Reproduce each of the following rows verbatim, preserving every character and line break.

__________________________________________________

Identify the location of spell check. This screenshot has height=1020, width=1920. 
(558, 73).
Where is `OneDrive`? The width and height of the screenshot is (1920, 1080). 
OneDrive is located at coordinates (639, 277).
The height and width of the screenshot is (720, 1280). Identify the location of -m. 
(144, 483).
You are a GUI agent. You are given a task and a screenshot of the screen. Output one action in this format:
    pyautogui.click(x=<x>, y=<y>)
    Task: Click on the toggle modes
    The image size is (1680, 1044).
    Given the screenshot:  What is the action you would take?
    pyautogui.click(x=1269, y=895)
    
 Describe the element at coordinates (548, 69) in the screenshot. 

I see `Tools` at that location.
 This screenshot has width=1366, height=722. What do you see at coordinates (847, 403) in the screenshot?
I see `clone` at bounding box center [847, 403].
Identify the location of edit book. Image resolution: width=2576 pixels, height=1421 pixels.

__________________________________________________

▶ [Written response]
Identify the location of spell check. This screenshot has height=1020, width=1920. 
(558, 73).
Where is `OneDrive`? The width and height of the screenshot is (1920, 1080). 
OneDrive is located at coordinates (639, 277).
The height and width of the screenshot is (720, 1280). Identify the location of -m. 
(144, 483).
You are a GUI agent. You are given a task and a screenshot of the screen. Output one action in this format:
    pyautogui.click(x=<x>, y=<y>)
    Task: Click on the toggle modes
    The image size is (1680, 1044).
    Given the screenshot:  What is the action you would take?
    pyautogui.click(x=1269, y=895)
    
 Describe the element at coordinates (548, 69) in the screenshot. 

I see `Tools` at that location.
 This screenshot has width=1366, height=722. What do you see at coordinates (847, 403) in the screenshot?
I see `clone` at bounding box center [847, 403].
Identify the location of edit book. Image resolution: width=2576 pixels, height=1421 pixels.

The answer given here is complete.